Data entries
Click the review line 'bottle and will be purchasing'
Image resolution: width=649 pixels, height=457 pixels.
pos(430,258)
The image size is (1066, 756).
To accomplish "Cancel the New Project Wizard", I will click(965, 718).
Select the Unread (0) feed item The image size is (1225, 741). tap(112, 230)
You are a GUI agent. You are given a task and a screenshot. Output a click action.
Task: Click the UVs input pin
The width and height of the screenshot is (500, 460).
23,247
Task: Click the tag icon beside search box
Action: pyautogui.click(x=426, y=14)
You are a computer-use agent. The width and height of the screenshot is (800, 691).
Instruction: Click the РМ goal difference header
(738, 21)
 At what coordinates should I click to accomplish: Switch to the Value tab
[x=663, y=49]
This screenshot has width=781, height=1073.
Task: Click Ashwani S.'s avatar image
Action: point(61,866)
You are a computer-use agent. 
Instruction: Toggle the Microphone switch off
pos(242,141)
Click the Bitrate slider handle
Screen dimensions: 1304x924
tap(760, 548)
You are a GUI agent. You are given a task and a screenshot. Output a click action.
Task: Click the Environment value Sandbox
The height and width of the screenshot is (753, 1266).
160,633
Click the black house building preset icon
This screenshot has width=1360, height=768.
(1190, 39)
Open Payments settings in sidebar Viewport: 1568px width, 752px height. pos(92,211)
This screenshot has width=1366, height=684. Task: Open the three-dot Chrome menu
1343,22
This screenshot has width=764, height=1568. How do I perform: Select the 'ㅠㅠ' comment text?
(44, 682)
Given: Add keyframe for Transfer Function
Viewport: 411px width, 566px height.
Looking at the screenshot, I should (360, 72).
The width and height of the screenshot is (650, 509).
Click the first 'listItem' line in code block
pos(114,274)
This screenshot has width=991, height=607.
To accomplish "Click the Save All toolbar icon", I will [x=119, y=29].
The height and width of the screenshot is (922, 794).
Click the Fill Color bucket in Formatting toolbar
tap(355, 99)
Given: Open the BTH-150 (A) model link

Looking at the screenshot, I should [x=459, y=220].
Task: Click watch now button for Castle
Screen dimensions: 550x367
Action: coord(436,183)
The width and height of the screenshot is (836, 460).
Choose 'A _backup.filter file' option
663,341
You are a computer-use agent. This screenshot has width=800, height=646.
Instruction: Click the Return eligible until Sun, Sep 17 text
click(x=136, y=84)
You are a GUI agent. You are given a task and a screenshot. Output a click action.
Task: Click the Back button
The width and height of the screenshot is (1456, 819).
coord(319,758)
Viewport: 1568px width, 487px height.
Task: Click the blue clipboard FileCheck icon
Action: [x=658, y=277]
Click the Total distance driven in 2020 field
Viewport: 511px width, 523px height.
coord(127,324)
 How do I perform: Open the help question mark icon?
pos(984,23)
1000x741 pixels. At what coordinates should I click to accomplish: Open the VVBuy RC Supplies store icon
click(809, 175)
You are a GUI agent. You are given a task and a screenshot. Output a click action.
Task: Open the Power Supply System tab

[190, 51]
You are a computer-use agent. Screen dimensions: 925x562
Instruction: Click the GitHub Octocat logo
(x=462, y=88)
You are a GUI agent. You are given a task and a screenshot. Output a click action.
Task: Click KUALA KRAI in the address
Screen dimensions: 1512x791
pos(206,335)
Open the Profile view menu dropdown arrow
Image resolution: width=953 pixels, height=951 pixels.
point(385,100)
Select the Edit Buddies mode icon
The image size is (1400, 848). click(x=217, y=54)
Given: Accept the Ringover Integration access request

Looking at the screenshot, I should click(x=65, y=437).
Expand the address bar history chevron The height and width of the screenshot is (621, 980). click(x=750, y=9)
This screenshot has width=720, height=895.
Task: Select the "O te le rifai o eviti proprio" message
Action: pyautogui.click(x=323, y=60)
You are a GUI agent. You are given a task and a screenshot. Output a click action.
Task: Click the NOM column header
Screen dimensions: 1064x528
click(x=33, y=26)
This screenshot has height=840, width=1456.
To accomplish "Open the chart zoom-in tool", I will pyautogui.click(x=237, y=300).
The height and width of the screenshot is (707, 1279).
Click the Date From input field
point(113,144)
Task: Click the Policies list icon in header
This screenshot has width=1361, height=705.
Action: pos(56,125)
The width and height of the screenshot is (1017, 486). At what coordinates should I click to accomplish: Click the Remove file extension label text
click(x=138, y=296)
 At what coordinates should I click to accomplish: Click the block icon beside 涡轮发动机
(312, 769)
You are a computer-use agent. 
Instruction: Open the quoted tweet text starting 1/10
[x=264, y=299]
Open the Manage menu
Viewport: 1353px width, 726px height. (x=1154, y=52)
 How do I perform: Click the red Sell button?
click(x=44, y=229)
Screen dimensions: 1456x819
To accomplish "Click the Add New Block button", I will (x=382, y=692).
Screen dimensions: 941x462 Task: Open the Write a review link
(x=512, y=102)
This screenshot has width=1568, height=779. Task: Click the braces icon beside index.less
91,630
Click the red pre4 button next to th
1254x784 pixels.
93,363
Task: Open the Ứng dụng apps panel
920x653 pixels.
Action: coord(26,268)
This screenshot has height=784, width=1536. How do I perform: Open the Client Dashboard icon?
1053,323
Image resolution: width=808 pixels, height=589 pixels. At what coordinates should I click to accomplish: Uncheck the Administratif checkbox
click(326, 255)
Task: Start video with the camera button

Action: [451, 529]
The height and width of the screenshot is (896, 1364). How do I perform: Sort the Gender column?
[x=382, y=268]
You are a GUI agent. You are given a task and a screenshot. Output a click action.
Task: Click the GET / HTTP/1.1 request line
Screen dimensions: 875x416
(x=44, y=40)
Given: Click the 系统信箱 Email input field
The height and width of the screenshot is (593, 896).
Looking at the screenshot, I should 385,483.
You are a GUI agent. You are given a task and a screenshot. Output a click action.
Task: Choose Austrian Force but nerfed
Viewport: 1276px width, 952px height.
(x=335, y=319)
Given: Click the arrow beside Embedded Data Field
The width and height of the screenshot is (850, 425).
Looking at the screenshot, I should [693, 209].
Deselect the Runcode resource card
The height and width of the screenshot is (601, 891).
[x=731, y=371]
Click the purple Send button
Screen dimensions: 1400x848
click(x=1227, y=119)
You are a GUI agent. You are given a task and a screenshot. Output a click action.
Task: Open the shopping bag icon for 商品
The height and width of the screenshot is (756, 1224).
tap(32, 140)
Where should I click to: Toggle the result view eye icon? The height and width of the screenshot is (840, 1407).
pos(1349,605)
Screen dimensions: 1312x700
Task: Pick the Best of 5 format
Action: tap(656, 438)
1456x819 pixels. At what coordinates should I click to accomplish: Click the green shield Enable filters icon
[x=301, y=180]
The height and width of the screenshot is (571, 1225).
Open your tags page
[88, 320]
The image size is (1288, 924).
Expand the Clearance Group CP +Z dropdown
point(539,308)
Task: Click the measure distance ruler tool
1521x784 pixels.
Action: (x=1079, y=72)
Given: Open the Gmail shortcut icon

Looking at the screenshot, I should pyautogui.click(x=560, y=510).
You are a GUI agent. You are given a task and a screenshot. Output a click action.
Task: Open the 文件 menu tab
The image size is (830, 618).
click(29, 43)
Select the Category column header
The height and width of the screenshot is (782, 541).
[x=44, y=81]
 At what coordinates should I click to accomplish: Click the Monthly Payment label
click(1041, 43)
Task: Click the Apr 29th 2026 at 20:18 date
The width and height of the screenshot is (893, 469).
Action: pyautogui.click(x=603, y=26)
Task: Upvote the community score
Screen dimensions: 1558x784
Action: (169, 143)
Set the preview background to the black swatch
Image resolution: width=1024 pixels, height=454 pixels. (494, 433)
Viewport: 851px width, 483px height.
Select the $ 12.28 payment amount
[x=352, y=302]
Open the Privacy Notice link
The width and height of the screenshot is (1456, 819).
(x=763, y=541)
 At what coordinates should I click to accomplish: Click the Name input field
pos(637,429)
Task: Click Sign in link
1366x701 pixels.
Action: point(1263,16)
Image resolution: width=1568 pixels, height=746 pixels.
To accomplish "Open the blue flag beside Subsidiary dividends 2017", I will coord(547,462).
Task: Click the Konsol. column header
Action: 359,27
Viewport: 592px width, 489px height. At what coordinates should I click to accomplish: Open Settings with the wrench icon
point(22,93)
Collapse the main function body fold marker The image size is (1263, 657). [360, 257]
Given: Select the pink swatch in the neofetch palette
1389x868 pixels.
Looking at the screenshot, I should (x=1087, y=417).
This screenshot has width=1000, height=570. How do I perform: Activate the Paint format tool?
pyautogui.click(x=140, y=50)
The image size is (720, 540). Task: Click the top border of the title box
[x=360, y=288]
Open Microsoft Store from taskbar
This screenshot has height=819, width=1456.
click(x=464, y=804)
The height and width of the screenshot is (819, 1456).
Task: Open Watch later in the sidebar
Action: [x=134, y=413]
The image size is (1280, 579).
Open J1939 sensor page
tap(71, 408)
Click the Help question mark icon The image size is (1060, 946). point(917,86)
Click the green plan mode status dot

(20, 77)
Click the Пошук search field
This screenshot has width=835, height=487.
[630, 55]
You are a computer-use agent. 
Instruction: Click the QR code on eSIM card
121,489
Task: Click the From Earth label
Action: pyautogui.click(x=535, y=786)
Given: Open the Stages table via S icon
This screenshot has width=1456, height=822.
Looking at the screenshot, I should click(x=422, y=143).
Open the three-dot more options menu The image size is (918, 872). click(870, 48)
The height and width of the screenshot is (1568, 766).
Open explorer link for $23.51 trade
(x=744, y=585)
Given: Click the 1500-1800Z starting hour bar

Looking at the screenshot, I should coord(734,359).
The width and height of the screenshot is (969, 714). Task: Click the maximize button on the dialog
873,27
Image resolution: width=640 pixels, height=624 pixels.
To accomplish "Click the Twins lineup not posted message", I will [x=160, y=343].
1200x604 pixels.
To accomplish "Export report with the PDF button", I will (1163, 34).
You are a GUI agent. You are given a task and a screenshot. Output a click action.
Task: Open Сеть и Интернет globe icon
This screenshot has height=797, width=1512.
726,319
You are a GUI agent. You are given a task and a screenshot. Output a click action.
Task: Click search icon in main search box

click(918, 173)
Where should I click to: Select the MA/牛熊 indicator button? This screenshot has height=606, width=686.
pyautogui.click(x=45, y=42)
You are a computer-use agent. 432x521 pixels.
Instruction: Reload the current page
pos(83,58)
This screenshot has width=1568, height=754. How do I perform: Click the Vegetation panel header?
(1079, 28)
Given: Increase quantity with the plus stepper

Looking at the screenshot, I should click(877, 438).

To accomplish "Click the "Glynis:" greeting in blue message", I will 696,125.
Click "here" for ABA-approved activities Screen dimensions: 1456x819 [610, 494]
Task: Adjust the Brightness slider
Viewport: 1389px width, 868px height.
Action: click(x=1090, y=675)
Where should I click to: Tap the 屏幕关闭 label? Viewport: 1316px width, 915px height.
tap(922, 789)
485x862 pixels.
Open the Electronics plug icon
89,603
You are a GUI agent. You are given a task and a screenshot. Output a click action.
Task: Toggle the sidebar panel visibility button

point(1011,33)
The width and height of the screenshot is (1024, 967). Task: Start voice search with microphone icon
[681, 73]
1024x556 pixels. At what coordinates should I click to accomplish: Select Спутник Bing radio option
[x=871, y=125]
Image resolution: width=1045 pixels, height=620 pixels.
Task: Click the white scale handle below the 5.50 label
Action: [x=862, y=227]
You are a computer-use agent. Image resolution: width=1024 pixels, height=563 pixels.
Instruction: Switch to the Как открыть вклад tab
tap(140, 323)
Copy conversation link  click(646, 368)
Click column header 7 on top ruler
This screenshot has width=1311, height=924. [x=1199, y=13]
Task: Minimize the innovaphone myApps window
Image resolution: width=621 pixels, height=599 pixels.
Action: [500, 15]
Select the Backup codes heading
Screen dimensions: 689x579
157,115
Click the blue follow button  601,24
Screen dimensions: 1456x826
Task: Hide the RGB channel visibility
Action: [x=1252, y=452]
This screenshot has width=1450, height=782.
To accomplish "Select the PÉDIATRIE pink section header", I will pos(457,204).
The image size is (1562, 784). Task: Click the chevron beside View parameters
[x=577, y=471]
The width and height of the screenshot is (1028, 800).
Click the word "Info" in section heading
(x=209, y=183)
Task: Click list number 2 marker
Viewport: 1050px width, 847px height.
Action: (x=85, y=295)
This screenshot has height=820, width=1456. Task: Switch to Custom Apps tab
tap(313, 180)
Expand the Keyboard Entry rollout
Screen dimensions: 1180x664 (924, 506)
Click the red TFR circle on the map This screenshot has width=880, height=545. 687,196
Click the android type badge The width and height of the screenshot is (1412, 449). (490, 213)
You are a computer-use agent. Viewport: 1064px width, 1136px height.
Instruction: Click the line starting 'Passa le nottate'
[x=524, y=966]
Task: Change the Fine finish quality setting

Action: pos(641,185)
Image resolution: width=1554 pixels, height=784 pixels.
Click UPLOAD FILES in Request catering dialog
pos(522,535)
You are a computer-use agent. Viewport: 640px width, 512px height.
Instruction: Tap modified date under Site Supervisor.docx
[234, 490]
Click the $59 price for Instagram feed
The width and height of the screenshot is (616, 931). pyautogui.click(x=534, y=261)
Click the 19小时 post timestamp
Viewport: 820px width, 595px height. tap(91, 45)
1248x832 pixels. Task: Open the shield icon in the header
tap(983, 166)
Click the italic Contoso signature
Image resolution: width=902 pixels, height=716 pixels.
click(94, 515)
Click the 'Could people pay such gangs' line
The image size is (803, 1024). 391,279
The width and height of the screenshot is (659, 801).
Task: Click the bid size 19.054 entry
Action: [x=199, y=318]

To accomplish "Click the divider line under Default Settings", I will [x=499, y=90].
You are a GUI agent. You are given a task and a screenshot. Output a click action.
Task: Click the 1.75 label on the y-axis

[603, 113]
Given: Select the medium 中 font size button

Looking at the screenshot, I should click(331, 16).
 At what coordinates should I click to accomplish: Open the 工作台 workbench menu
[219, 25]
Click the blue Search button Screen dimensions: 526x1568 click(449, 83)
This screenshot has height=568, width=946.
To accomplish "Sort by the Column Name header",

**REQUIREMENTS:** Extract the records from their first line through the line that contains "tap(760, 548)", and reproduce those lines unchanged.

**RESULT OF THE TASK:**
Click the review line 'bottle and will be purchasing'
Image resolution: width=649 pixels, height=457 pixels.
pos(430,258)
The image size is (1066, 756).
To accomplish "Cancel the New Project Wizard", I will click(965, 718).
Select the Unread (0) feed item The image size is (1225, 741). tap(112, 230)
You are a GUI agent. You are given a task and a screenshot. Output a click action.
Task: Click the UVs input pin
The width and height of the screenshot is (500, 460).
23,247
Task: Click the tag icon beside search box
Action: pyautogui.click(x=426, y=14)
You are a computer-use agent. The width and height of the screenshot is (800, 691).
Instruction: Click the РМ goal difference header
(738, 21)
 At what coordinates should I click to accomplish: Switch to the Value tab
[x=663, y=49]
This screenshot has width=781, height=1073.
Task: Click Ashwani S.'s avatar image
Action: point(61,866)
You are a computer-use agent. 
Instruction: Toggle the Microphone switch off
pos(242,141)
Click the Bitrate slider handle
Screen dimensions: 1304x924
tap(760, 548)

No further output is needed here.